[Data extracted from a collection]
----------------
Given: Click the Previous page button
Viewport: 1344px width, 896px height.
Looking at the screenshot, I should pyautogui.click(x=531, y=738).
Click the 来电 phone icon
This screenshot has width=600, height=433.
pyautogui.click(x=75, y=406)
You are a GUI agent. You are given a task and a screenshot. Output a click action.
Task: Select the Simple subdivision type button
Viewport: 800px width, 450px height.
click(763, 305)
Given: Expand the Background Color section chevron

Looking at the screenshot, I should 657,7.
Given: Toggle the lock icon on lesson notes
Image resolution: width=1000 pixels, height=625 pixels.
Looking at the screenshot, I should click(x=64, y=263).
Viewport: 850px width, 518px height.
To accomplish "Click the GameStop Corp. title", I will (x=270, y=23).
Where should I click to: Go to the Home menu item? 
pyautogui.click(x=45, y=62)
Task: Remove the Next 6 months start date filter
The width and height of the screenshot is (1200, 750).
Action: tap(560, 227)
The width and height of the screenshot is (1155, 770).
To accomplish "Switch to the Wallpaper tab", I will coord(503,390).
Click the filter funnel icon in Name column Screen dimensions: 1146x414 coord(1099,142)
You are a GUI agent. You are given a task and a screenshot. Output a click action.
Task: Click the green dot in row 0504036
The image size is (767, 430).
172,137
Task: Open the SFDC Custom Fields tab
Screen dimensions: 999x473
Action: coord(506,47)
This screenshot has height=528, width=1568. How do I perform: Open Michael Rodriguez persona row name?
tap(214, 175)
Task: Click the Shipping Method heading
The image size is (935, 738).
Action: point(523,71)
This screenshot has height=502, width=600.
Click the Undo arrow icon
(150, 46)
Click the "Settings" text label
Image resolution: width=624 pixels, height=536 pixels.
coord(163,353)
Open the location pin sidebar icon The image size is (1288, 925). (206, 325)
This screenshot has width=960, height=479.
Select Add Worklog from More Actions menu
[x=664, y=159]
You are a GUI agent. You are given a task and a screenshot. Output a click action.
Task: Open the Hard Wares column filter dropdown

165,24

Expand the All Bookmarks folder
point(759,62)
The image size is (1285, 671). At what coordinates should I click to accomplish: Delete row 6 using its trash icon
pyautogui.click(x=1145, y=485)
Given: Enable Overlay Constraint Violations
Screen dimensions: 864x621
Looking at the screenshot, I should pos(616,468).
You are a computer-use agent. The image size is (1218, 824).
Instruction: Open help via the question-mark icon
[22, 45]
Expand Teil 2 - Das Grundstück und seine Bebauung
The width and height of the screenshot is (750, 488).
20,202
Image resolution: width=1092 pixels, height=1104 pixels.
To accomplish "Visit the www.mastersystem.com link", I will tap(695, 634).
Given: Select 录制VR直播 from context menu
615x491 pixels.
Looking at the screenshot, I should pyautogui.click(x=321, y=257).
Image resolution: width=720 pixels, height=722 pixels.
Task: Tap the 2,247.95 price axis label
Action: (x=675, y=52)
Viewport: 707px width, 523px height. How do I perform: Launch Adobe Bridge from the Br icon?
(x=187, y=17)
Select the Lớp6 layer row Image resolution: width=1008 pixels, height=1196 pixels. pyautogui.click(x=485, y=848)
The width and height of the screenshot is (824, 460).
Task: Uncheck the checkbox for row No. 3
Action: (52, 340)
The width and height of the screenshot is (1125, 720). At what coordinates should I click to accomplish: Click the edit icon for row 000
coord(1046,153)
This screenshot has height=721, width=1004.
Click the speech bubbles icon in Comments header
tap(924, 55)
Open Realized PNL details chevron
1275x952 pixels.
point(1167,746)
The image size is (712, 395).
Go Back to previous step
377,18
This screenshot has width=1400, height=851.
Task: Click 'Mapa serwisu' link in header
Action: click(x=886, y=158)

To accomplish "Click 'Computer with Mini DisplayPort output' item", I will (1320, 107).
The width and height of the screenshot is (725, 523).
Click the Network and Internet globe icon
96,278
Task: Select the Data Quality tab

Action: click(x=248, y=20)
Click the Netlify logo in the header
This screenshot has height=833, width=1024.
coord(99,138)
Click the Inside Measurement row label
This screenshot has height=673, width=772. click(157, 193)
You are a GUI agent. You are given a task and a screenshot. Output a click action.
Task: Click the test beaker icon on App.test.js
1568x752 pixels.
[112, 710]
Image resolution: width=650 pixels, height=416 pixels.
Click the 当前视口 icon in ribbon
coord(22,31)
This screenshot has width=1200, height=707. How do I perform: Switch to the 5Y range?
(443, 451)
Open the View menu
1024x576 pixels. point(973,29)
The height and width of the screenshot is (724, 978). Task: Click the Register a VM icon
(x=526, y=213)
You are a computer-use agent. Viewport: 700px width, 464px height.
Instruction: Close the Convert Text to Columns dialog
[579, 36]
----------------
Print the lines from the start of the records through the line containing "Looking at the screenshot, I should 657,7.", both ends included, copying them exactly.

Given: Click the Previous page button
Viewport: 1344px width, 896px height.
Looking at the screenshot, I should pyautogui.click(x=531, y=738).
Click the 来电 phone icon
This screenshot has width=600, height=433.
pyautogui.click(x=75, y=406)
You are a GUI agent. You are given a task and a screenshot. Output a click action.
Task: Select the Simple subdivision type button
Viewport: 800px width, 450px height.
click(763, 305)
Given: Expand the Background Color section chevron

Looking at the screenshot, I should 657,7.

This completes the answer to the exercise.